• [Written problem]: Extract each line of the material below that contains the word "Expand", and copy those lines unchanged.

--- BEGIN ---

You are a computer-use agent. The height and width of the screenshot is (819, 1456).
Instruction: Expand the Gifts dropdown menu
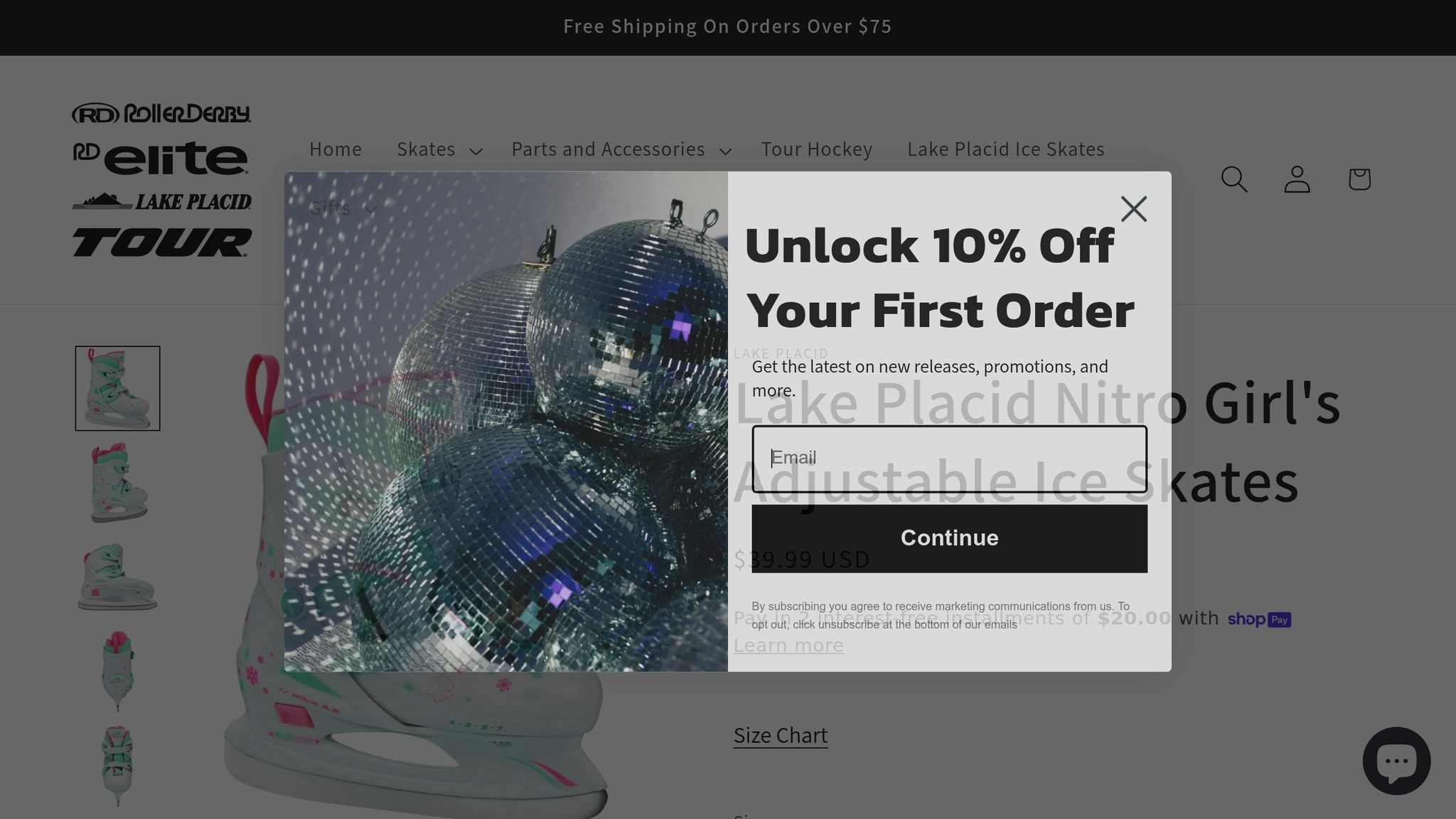[343, 208]
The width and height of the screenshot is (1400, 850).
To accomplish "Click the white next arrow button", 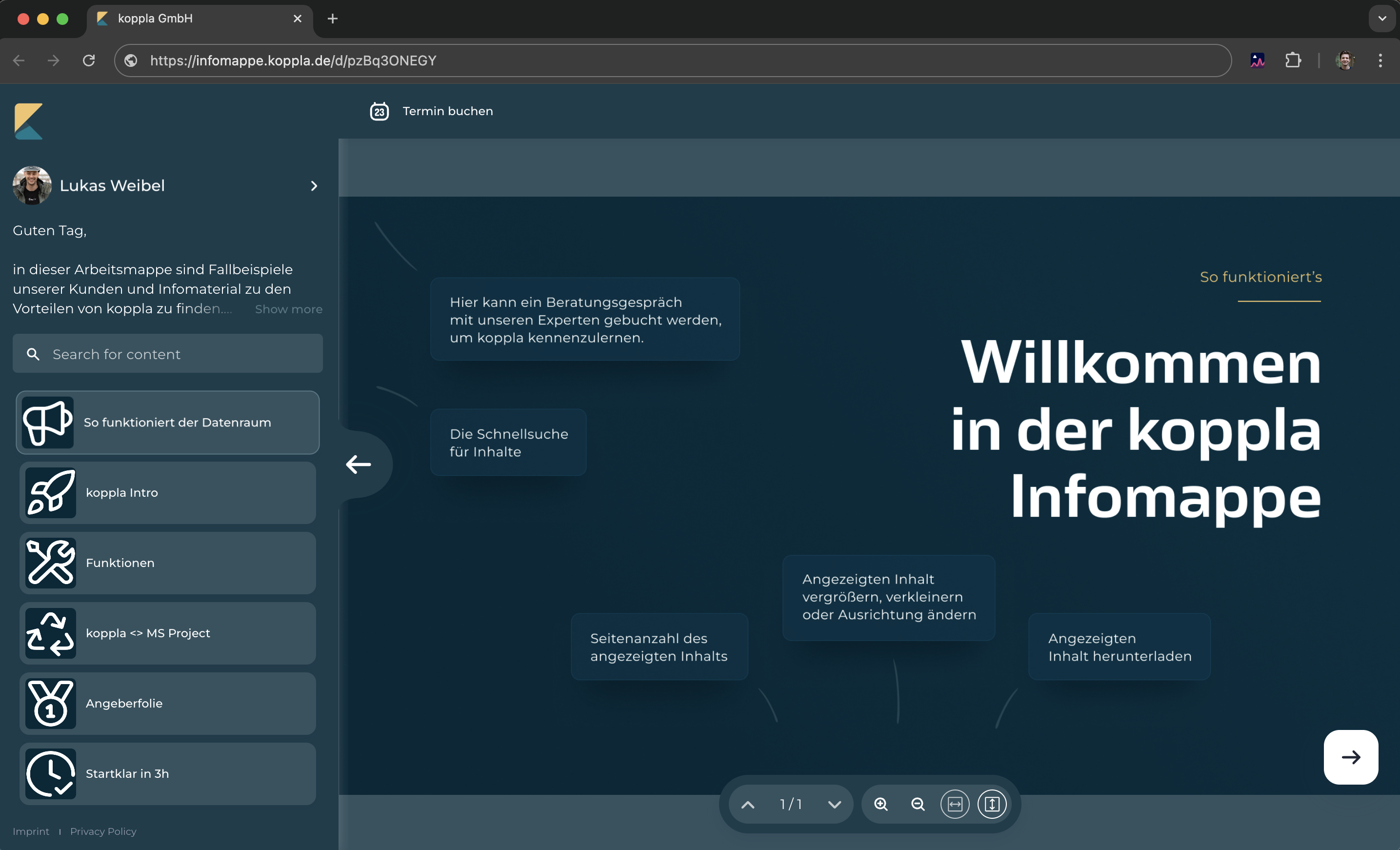I will [1351, 757].

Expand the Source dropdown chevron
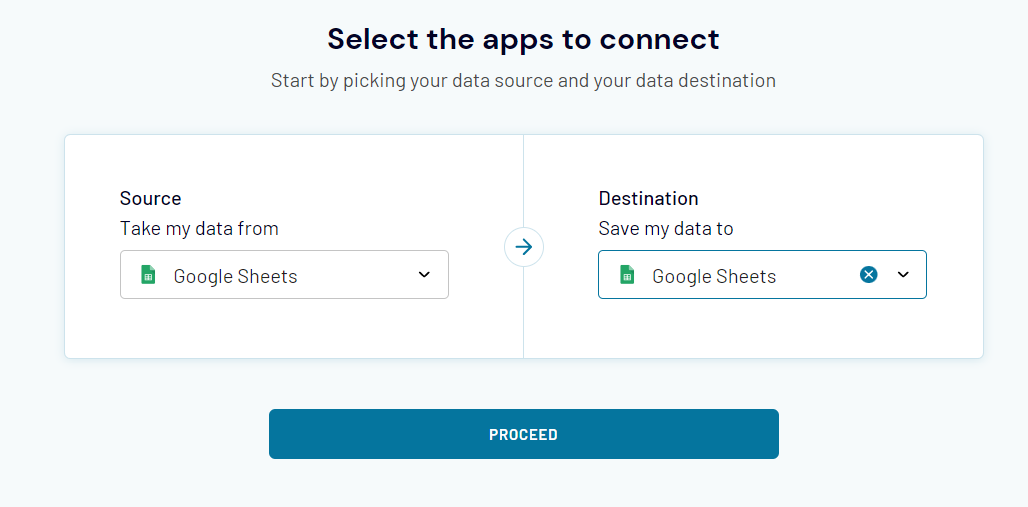tap(424, 275)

--- END ---

• [Solution for this task]:
Instruction: Expand the Gifts dropdown menu
Expand the Source dropdown chevron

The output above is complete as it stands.